MOSCOW, September 5 (Itar-Tass) - Russia’s ruble is depreciating rapidly, the Moskovsky Komsomolets newspaper writes. “Most market analysts agree that in December, the national currency to the US dollar would fall to 35 rubles or even more. The situation is even worse with the euro: on Thursday the official rate of the Russian Central Bank was 44.07 rubles, that is, there is a 10% euro growth in a few months,” the article says.
“At the same time, the Central Bank is trying to take the situation under control. If under the former chairman, Sergei Ignatyev, the Bank of Russia was brushing aside the support of the ruble, focusing exclusively on the fight against inflation, then the Central Bank’s new head Elvira Nabiullina in August alone sold $5.5 billion and EUR475.6 million in order to level the exchange rate. In general, during the summer of 2013, foreign exchange interventions of the Central Bank increased by 30%. However, the Central Bank has not notably succeeded in this endeavor,” the newspaper writes.
The Moskovsky Komsomolets daily links the weakening of the ruble to the situation in Syria and around it. “Syria has been in turmoil for two years already. Recently, there has been serious talk about missile and bomb strikes on targets of the Syrian government army by the United States and France. Investors are shy people,” the newspaper notes. “As soon as it smells of war, even far away from their offices, they immediately begin to withdraw money from the risky, in their view, assets. And which of them are the most risky? The currencies of developing countries.”
The newspaper gives an example of the Indian rupee, which has fallen (almost for the first time in its history) by more than 20%. A similar situation is with the Brazilian real.
“Capital flight is more and more affecting the weakening of the ruble.” According to the latest assessment of Nabiullina, this year’s net capital outflow would reach $70-75 billion. Whereas last year’s capital flight reached $56 billion. So, where withdraw to? Naturally, to reliable assets. The American dollar is their only embodiment,” the Moskovsky Komsomolets daily writes.

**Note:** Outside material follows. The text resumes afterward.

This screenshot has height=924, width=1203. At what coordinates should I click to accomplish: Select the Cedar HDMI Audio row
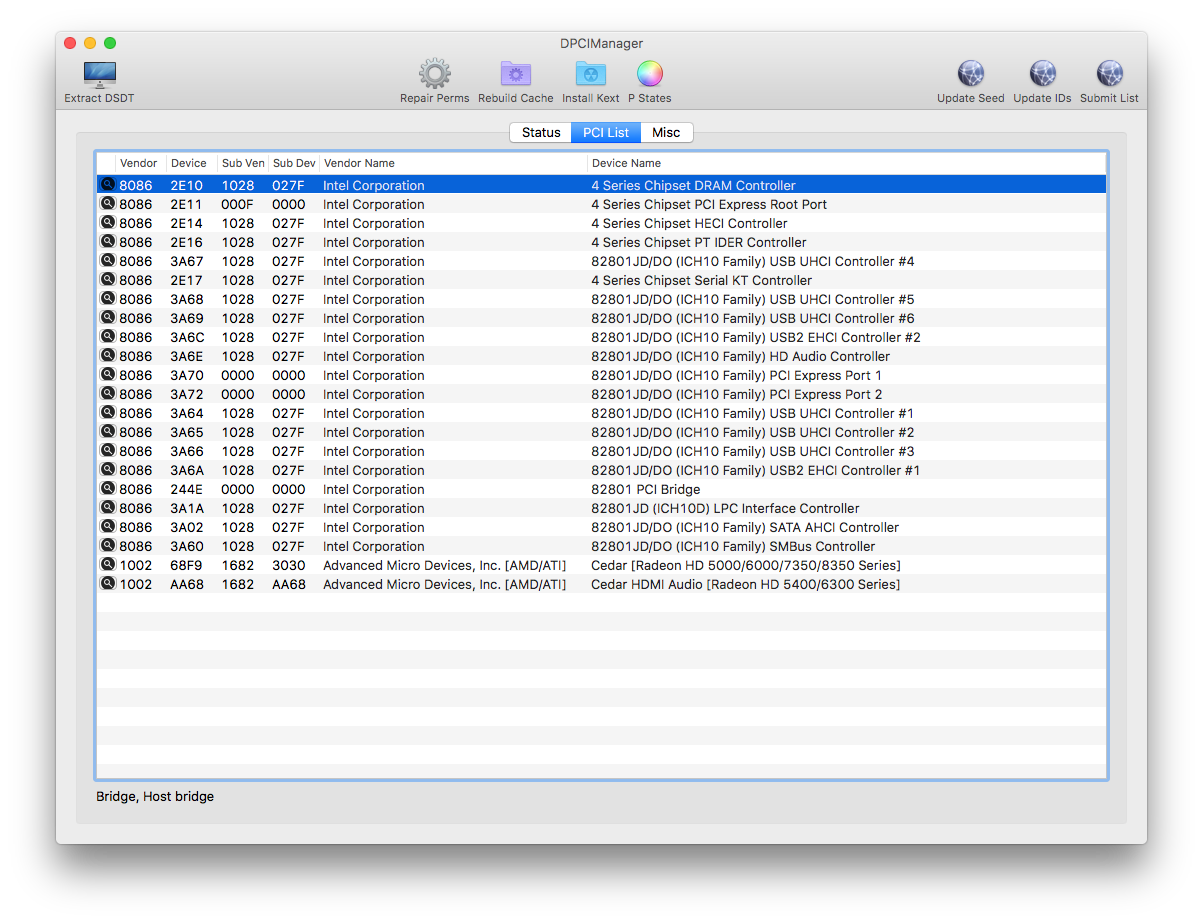[x=745, y=585]
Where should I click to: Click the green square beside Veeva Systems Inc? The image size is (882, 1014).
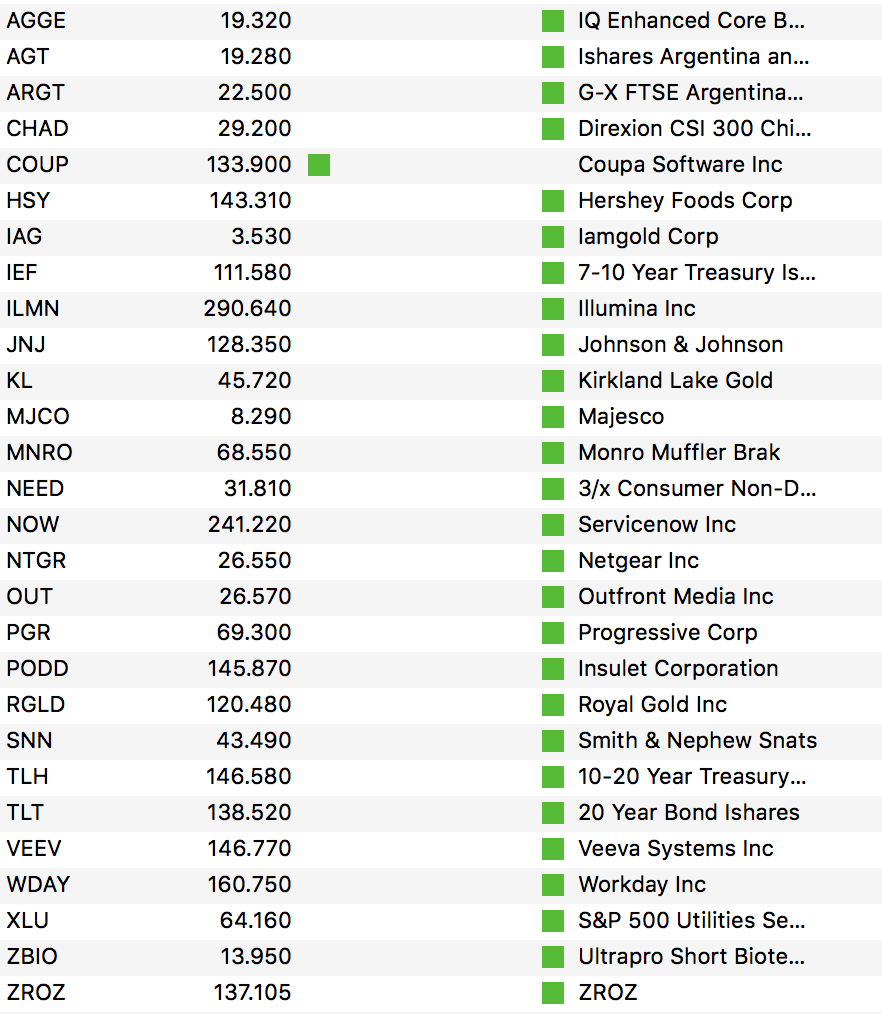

“It is paradoxical that the ruble is falling against the background of high oil prices,” the newspaper writes. “On Wednesday, Brent price stood at $113.27 per barrel (which is 0.44% less than the day before). However, all oil market experts are unanimous that with the escalation of the situation in Syria oil prices would only be growing. And very soon the oil prices would return first to the level of $117 per barrel and then would rise to a new historic high (the former was set on July 3, 2008) to $150 per barrel.”
“The thing is that being on the ‘oil needle,’ the Russian economy has lost the ability to positively respond to the upward trend of oil prices. It responds only negatively. The prices are falling - the ruble is falling after them. That’s what was happening this spring, when the oil price declined to $100 per barrel. However, the ruble does not respond to price rises,” believe experts interviewed by the Moskovsky Komsomolets newspaper.